Plenty of space – actually this is not too bad. The kind of websites we’re going to be building are not huge space hogs and by the time they do get large we will be able to afford more space anyway. One gigabyte (1Gb) is plenty although most will tell you unlimited is available.
Good bandwidth – This is more essential than space really. People these days will not tolerate a slow website. It’s difficult to gauge what is ‘good’ and figures quoted are meaningless without knowing how many people are sharing that bandwidth. Searching for complaints about a given hostname might reveal some clues, but even no complaints doesn’t necessarily mean no problems!
Installation apps – Known as Fantastico or Softaculous, these apps allow the easy installation of many well known web site foundations. The one we’ll be particularly interested in is WordPress, but there will be others of interest too, once we get some experience and learn what they’re for.
My own choice in this matter is http://www.hostgator.com They don’t have the reputation that they once had but they are still solid and reliable.Go for the ‘Baby’ plan as it offers all of the requirements above and has a good support system.
As with Namecheap their purchasing system is easy to follow. Put in the domain name you purchased when the hosting company ask for it and wait for the email from them which has some important details on. One of those details needs acting upon immediately, if not sooner.
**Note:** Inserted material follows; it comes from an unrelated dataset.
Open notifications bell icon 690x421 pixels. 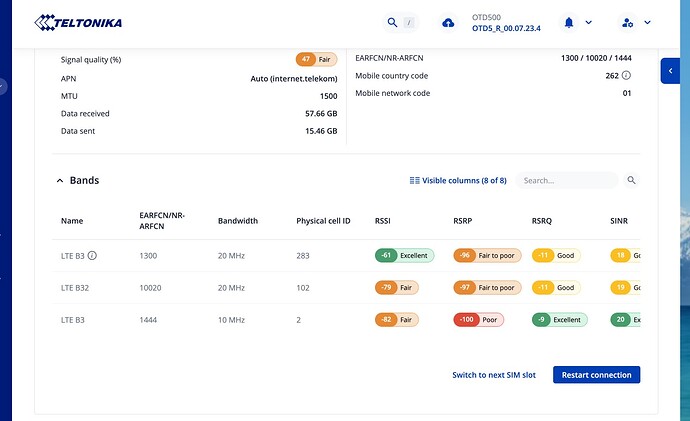point(569,22)
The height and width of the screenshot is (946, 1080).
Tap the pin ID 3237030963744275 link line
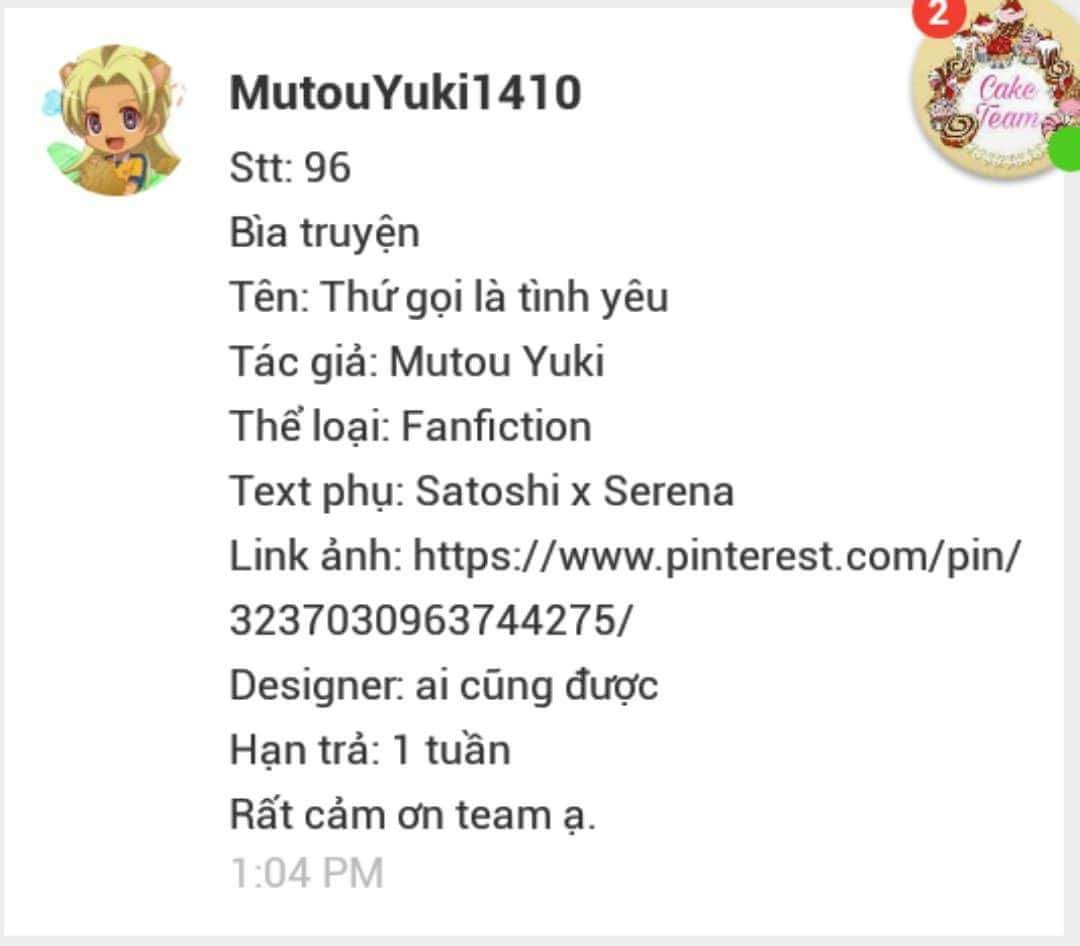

On the email you receive from your new hosting company there will be your login details, perhaps some other server details and 2 very important lines. They will probably be labelled DNS1 & DNS2. DNS is short for Domain Name Server and is the translation between the name you type in and its location in the world. It is the postal service that stands between a letter and its delivery.
Go back to your domain registrar (Namecheap if you used them) and log in. One of the options will be domain management and within that section will a selection marked nameservers. Select ‘custom’ or ‘external’ name servers and fill in the top two boxes with the complete DNS server names you’ve been given. (They usually look like ns1.hostname.com & ns2.hostname.com). Press SAVE and wait, at least overnight but usually up to 24 hours. This is while the details are shared with nameservers around the world, so that anyone, anywhere can access your website.
And that’s it. After 24 hours you should be able to type your domain name into a browser and be taken to your very own website. At the moment it will either be a totally blank page or the web host’s default page, but it’s YOUR blank page. The next phase will be to put something there for people to see.
If for some reason you don’t get anywhere trying to reach your site… Check your spelling in the browser, check the domain name you actually bought (is it the one you think you bought?), check the DNS settings at the domain registrar. Give it another 24 hours before you complain to anyone (ask the web host first if everything is OK at their end, then try the registrar… So long as you are sure your spelling is correct).